É importante evidenciar ainda que o jornal Zero Hora cumpriu seu papel de informar o cidadão, mantendo atualizações diárias sobre as manifestações que aconteciam em todo Brasil, mas especialmente no Rio Grande do Sul. Por ser um dos principais veículos de comunicação do Estado e o principal formador de opinião, junto com a coirmã RBS TV, do mesmo grupo, é que se ressalta a importância do papel do olhar do jornalista frente a imparcialidade dos fatos. O jornalista e a mídia deveriam, nesse contexto, dar mais voz à população que de fato participou das manifestações, deixando os atos de violência e vandalismo – que eram minoria – com menos destaque.

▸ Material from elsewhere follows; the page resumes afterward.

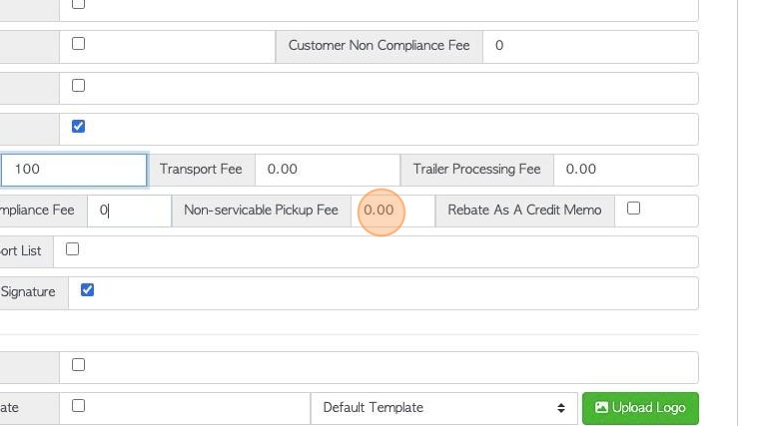Tick unchecked box just above the checked box
Image resolution: width=764 pixels, height=426 pixels.
click(x=78, y=85)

O discurso idealista dos manifestantes, aliado a análises de sociólogos e especialistas na área da constituição social deveriam ter sido o principal foco das reportagens para que de fato o papel do jornalista estivesse sendo cumprido da forma como é previsto no Código de Ética. Acredita-se que o jornalismo deve dar voz à população que encontrou hoje nas mídias sociais o principal meio para se fazer ouvida.

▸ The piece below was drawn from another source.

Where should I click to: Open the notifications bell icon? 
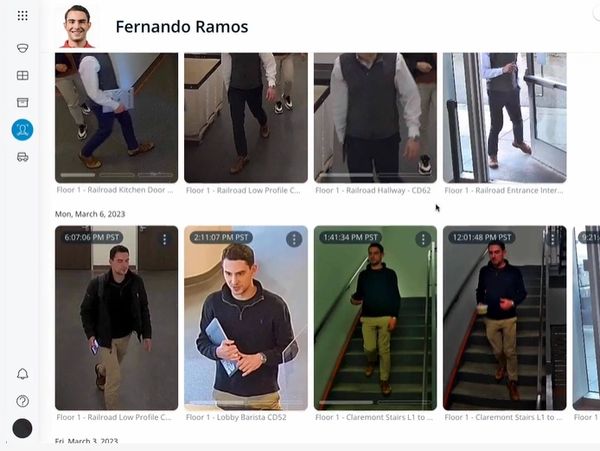click(23, 374)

Os meios de comunicação também não podem também ocultar a força das redes sociais como a principal forma de organização social atualmente. O jornal cumpriu com esse papel ouvindo, em algumas matérias, a voz dos manifestantes pelo Facebook. Não obstante, se inseriu na rede mundial de computadores por meio de um site de notícias onde abastecia diariamente os leitores com notícias sobre as manifestações. Além disso, sua página no Facebook também cumpria esse papel. O que faltou de fato, foi a participação efetiva da população na produção das grandes reportagens publicadas pelo meio de comunicação. Cabe ressaltar, todavia, que esse não é um problema exclusivo do veículo, mas sim o principal empasse que os meios de comunicação têm encontrado para cumprir de forma efetiva seu papel fundamental de imparcialidade como mediador da informação.

Para que o jornalismo se efetive em sua função básica, é necessário um resgate da ética e do clamor da população. Os movimentos sociais de junho de 2013 enfatizaram essa problemática e trouxeram novamente o debate à tona revelando que há um importante caminho a ser percorrido, mas que com base na cooperação entre mídia e sociedade a luta pela garantia dos direitos e a representatividade do povo pode ser garantida.